Previous blog/Context:
In an earlier blog, we discussed Spark ETL with HIVE. Please find below blog post for more details
Introduction:
In this blog, we will do Spark ETL with APIs. We will source data from API and load data into one of the below destinations. We will learn how to call APIs from Spark and create dataframe from API response. Once we have data into dataframe, we will transform and then load data into JSON and CSV format.

Today, we will perform below Spark ETL operations
- Call API and load data into dataframe
- Create temp table or view and analyze data
- Filter data and store into CSV format on file server
- Filter data and store into JSON format
First clone below GitHub repo, where we have all the required sample files and solution
https://github.com/developershomes/SparkETL/tree/main/Chapter6
If you don’t have setup for Spark instance follow earlier blog for setting up Data Engineering tools in your system. (Data Engineering suite will setup Spark, MySQL, PostgreSQL and MongoDB in your system) In that Spark instance we already have packages installed for Azure blog storage and Azure Data Lake Services.
We will use a publicly available API, for this demo we will be using the API below.
https://api.publicapis.org/entries
If you call this API from Postman/Browser, you will see response as below

Call API and load data into dataframe
First, we will start spark application and session. And after that we will call API.
# First Load all the required library and also Start Spark Session
# Load all the required library
from pyspark.sql import SparkSession
#Start Spark Session
spark = SparkSession.builder.appName("chapter6").getOrCreate()
sqlContext = SparkSession(spark)
#Dont Show warning only error
spark.sparkContext.setLogLevel("ERROR")

We will use the python package “request” to call API. Once we get a response from API, using “json” package, we will convert response into Json format.
#import package for calling API and formating JSON
import requests
import json
url = "https://api.publicapis.org/entries"
response = requests.request("GET", url)
# print(response.text)
jsontext = json.loads(response.text)
print(jsontext["count"])

As per the Json response, we see that all the content is in entries node. So, we will get entries node into one variable. And from that list variable, we will create spark dataframe.
jsonentries = jsontext["entries"]
#Create dataframe
listdf = spark.createDataFrame(data=jsonentries)

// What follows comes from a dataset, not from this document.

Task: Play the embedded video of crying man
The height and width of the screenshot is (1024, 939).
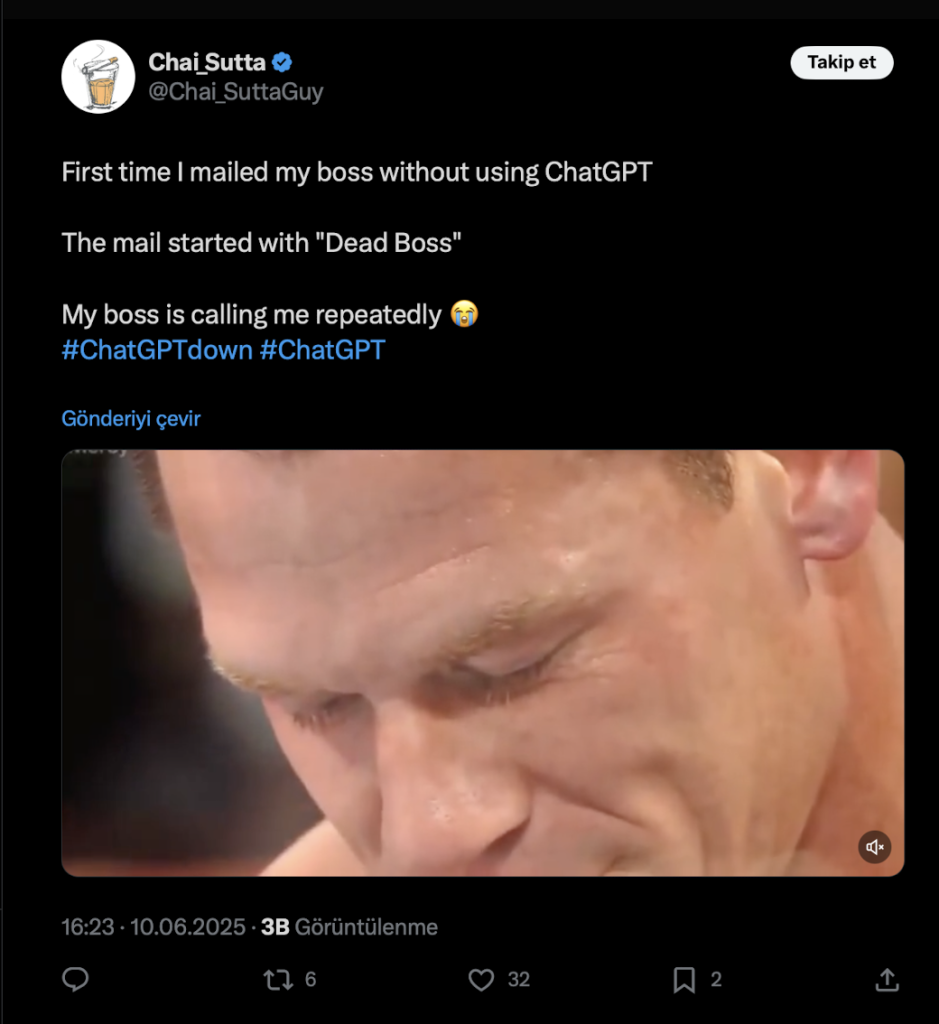Action: [x=482, y=662]
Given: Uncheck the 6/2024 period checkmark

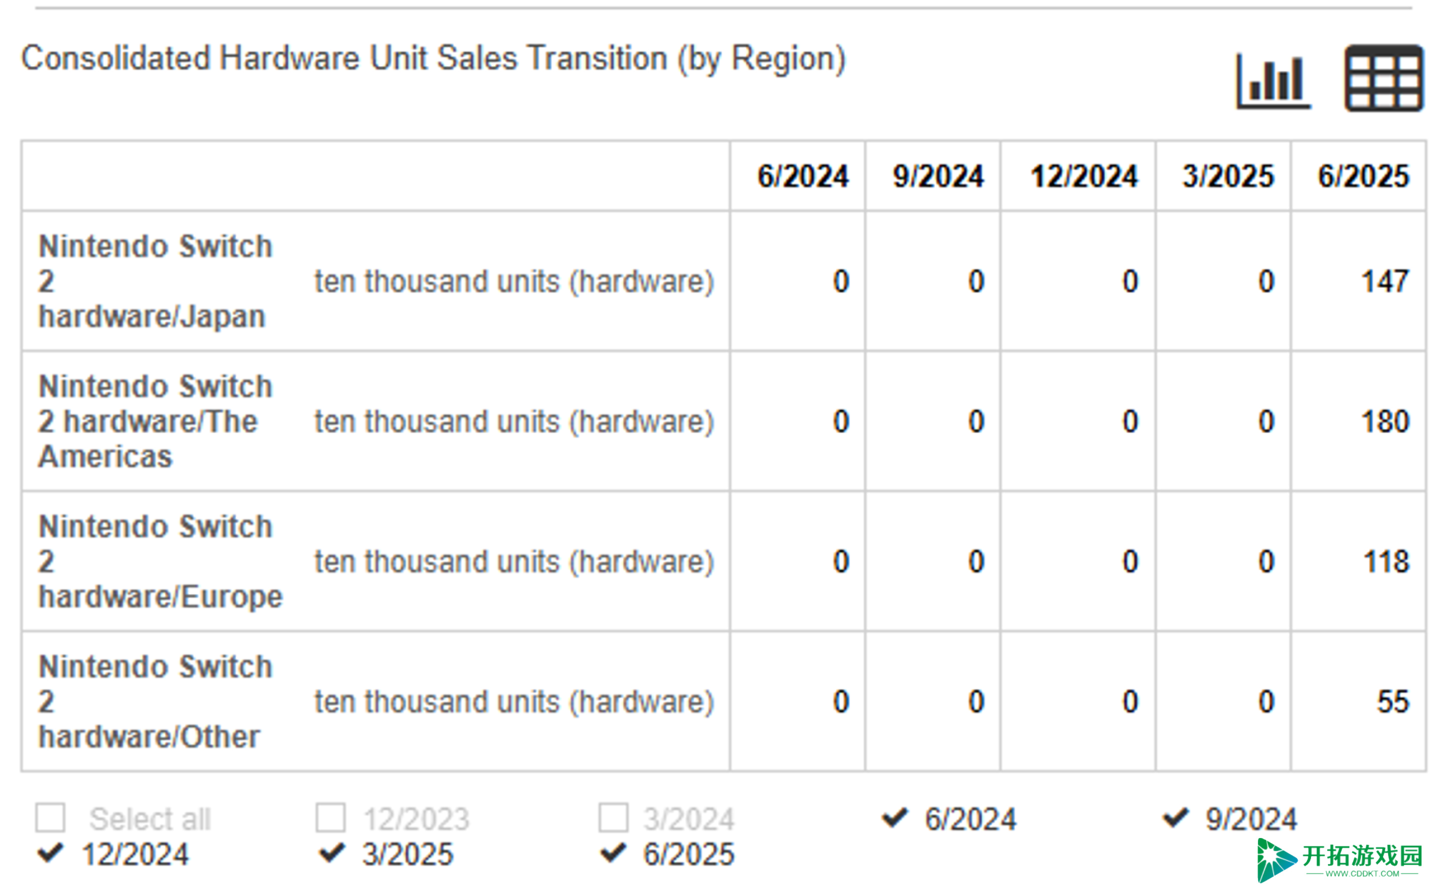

Once spark dataframe is created, we will check schema of dataframe and we will also check sample data into dataframe.
#print Schema of dataframe
listdf.printSchema()
#list first 20 open APIs
listdf.show()

Create temp table or view and analyze data
As we discussed in earlier blog on HIVE table/view. We will create HIVE temp view from this dataframe, so that we can write Spark SQL and can do all the required transformation.
# Creating Temp Table or HIVE table
listdf.createOrReplaceTempView("tmpOpenAPI")

We will write query for getting distinct categories.
sqlContext.sql("SELECT DISTINCT(Category) FROM tmpOpenAPI").show()

Filter data and store into CSV (& Json) format on file server
We will filter data with the category “Email” and store data into CSV and JSON format on the file server.
Query for filtering data
emaildf = sqlContext.sql("SELECT * FROM tmpOpenAPI WHERE Category = 'Email'")

Write data into CSV format
emaildf.write.format("csv").save('email.csv')

It will create a folder named “email.csv” and creates csv file inside it.


Write data into Json format.
emaildf.write.format("JSON").save('emailJSON')
It will create a folder with the name “emailJSON” and will store data in Json format.


Conclusion:
Here, we learned
- How to read APIs in Spark and create spark dataframe
- How to write data into JSON format into file server (source can be anything, here we had API as source)
- How to write data into CSV format into file server (source can be anything, here we had API as source)